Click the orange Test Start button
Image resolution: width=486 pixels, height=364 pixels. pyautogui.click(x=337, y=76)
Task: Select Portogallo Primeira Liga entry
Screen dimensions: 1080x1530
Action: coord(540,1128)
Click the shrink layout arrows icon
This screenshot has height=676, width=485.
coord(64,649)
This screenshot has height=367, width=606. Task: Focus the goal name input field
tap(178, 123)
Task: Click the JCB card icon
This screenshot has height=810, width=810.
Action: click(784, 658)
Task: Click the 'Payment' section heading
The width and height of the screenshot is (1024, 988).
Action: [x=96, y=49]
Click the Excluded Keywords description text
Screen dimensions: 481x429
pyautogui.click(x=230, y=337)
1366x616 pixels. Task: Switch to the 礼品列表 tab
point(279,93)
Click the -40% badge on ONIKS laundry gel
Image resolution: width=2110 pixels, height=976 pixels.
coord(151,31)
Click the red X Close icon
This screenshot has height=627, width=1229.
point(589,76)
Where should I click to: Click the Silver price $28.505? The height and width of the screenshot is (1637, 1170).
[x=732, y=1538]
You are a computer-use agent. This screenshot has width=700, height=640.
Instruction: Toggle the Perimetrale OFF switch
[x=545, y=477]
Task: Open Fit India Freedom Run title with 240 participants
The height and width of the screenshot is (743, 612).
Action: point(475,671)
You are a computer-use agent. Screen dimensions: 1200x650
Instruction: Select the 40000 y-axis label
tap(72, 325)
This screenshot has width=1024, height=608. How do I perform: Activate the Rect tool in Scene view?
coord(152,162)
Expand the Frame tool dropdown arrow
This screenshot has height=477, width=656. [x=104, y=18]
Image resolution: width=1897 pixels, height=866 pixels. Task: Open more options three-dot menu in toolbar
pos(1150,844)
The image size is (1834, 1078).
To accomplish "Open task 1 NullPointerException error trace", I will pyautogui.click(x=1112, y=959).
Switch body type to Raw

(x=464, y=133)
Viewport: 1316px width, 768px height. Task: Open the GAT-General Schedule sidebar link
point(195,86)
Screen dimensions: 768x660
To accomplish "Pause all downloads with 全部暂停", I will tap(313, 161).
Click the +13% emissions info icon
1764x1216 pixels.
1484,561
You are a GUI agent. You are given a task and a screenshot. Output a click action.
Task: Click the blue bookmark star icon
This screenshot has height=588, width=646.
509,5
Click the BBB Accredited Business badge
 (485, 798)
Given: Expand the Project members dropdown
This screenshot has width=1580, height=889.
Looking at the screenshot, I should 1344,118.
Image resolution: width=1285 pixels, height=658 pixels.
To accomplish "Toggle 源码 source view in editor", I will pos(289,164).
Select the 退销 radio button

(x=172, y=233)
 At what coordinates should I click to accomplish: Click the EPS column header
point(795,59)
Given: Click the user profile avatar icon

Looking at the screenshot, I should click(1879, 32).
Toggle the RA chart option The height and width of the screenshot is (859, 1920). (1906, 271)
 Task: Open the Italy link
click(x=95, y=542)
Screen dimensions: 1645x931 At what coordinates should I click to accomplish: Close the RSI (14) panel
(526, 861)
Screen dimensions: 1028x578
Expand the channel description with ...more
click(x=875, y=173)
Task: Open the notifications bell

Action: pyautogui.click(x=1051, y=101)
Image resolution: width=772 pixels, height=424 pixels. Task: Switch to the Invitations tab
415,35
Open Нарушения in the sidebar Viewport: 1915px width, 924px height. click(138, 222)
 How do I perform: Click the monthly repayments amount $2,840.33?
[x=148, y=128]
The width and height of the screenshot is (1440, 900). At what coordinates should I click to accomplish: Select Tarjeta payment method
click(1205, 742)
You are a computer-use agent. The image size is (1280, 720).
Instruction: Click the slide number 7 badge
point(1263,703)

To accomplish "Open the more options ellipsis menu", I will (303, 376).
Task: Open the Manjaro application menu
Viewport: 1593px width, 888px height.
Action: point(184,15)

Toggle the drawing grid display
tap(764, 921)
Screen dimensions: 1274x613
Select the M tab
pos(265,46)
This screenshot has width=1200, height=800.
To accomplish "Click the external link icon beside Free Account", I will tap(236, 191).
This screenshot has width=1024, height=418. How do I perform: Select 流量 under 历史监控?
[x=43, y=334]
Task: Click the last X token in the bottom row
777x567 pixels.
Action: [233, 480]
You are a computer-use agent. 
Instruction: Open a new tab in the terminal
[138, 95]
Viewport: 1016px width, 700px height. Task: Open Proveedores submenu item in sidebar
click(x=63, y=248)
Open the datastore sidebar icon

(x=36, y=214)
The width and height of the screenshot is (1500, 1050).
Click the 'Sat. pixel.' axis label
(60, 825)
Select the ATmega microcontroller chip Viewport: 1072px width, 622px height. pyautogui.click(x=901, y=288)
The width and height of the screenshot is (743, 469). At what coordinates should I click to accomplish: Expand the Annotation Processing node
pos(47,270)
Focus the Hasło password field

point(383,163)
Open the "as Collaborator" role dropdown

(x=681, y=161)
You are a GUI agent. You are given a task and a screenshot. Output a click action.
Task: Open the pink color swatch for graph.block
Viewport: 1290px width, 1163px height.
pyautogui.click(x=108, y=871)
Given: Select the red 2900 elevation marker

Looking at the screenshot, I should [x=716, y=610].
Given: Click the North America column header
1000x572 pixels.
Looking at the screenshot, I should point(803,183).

# # # # # # #

» Problem description
The answer must be the full data, repeated word for word.

» Answer to this problem
Click the orange Test Start button
Image resolution: width=486 pixels, height=364 pixels. pyautogui.click(x=337, y=76)
Task: Select Portogallo Primeira Liga entry
Screen dimensions: 1080x1530
Action: coord(540,1128)
Click the shrink layout arrows icon
This screenshot has height=676, width=485.
coord(64,649)
This screenshot has height=367, width=606. Task: Focus the goal name input field
tap(178, 123)
Task: Click the JCB card icon
This screenshot has height=810, width=810.
Action: click(784, 658)
Task: Click the 'Payment' section heading
The width and height of the screenshot is (1024, 988).
Action: [x=96, y=49]
Click the Excluded Keywords description text
Screen dimensions: 481x429
pyautogui.click(x=230, y=337)
1366x616 pixels. Task: Switch to the 礼品列表 tab
point(279,93)
Click the -40% badge on ONIKS laundry gel
Image resolution: width=2110 pixels, height=976 pixels.
coord(151,31)
Click the red X Close icon
This screenshot has height=627, width=1229.
point(589,76)
Where should I click to: Click the Silver price $28.505? The height and width of the screenshot is (1637, 1170).
[x=732, y=1538]
You are a computer-use agent. This screenshot has width=700, height=640.
Instruction: Toggle the Perimetrale OFF switch
[x=545, y=477]
Task: Open Fit India Freedom Run title with 240 participants
The height and width of the screenshot is (743, 612).
Action: point(475,671)
You are a computer-use agent. Screen dimensions: 1200x650
Instruction: Select the 40000 y-axis label
tap(72, 325)
This screenshot has width=1024, height=608. How do I perform: Activate the Rect tool in Scene view?
coord(152,162)
Expand the Frame tool dropdown arrow
This screenshot has height=477, width=656. [x=104, y=18]
Image resolution: width=1897 pixels, height=866 pixels. Task: Open more options three-dot menu in toolbar
pos(1150,844)
The image size is (1834, 1078).
To accomplish "Open task 1 NullPointerException error trace", I will pyautogui.click(x=1112, y=959).
Switch body type to Raw

(x=464, y=133)
Viewport: 1316px width, 768px height. Task: Open the GAT-General Schedule sidebar link
point(195,86)
Screen dimensions: 768x660
To accomplish "Pause all downloads with 全部暂停", I will tap(313, 161).
Click the +13% emissions info icon
1764x1216 pixels.
1484,561
You are a GUI agent. You are given a task and a screenshot. Output a click action.
Task: Click the blue bookmark star icon
This screenshot has height=588, width=646.
509,5
Click the BBB Accredited Business badge
 (485, 798)
Given: Expand the Project members dropdown
This screenshot has width=1580, height=889.
Looking at the screenshot, I should 1344,118.
Image resolution: width=1285 pixels, height=658 pixels.
To accomplish "Toggle 源码 source view in editor", I will pos(289,164).
Select the 退销 radio button

(x=172, y=233)
 At what coordinates should I click to accomplish: Click the EPS column header
point(795,59)
Given: Click the user profile avatar icon

Looking at the screenshot, I should click(1879, 32).
Toggle the RA chart option The height and width of the screenshot is (859, 1920). (1906, 271)
 Task: Open the Italy link
click(x=95, y=542)
Screen dimensions: 1645x931 At what coordinates should I click to accomplish: Close the RSI (14) panel
(526, 861)
Screen dimensions: 1028x578
Expand the channel description with ...more
click(x=875, y=173)
Task: Open the notifications bell

Action: pyautogui.click(x=1051, y=101)
Image resolution: width=772 pixels, height=424 pixels. Task: Switch to the Invitations tab
415,35
Open Нарушения in the sidebar Viewport: 1915px width, 924px height. click(138, 222)
 How do I perform: Click the monthly repayments amount $2,840.33?
[x=148, y=128]
The width and height of the screenshot is (1440, 900). At what coordinates should I click to accomplish: Select Tarjeta payment method
click(1205, 742)
You are a computer-use agent. The image size is (1280, 720).
Instruction: Click the slide number 7 badge
point(1263,703)

To accomplish "Open the more options ellipsis menu", I will (303, 376).
Task: Open the Manjaro application menu
Viewport: 1593px width, 888px height.
Action: point(184,15)

Toggle the drawing grid display
tap(764, 921)
Screen dimensions: 1274x613
Select the M tab
pos(265,46)
This screenshot has width=1200, height=800.
To accomplish "Click the external link icon beside Free Account", I will tap(236, 191).
This screenshot has width=1024, height=418. How do I perform: Select 流量 under 历史监控?
[x=43, y=334]
Task: Click the last X token in the bottom row
777x567 pixels.
Action: [233, 480]
You are a computer-use agent. 
Instruction: Open a new tab in the terminal
[138, 95]
Viewport: 1016px width, 700px height. Task: Open Proveedores submenu item in sidebar
click(x=63, y=248)
Open the datastore sidebar icon

(x=36, y=214)
The width and height of the screenshot is (1500, 1050).
Click the 'Sat. pixel.' axis label
(60, 825)
Select the ATmega microcontroller chip Viewport: 1072px width, 622px height. pyautogui.click(x=901, y=288)
The width and height of the screenshot is (743, 469). At what coordinates should I click to accomplish: Expand the Annotation Processing node
pos(47,270)
Focus the Hasło password field

point(383,163)
Open the "as Collaborator" role dropdown

(x=681, y=161)
You are a GUI agent. You are given a task and a screenshot. Output a click action.
Task: Open the pink color swatch for graph.block
Viewport: 1290px width, 1163px height.
pyautogui.click(x=108, y=871)
Given: Select the red 2900 elevation marker

Looking at the screenshot, I should [x=716, y=610].
Given: Click the North America column header
1000x572 pixels.
Looking at the screenshot, I should point(803,183).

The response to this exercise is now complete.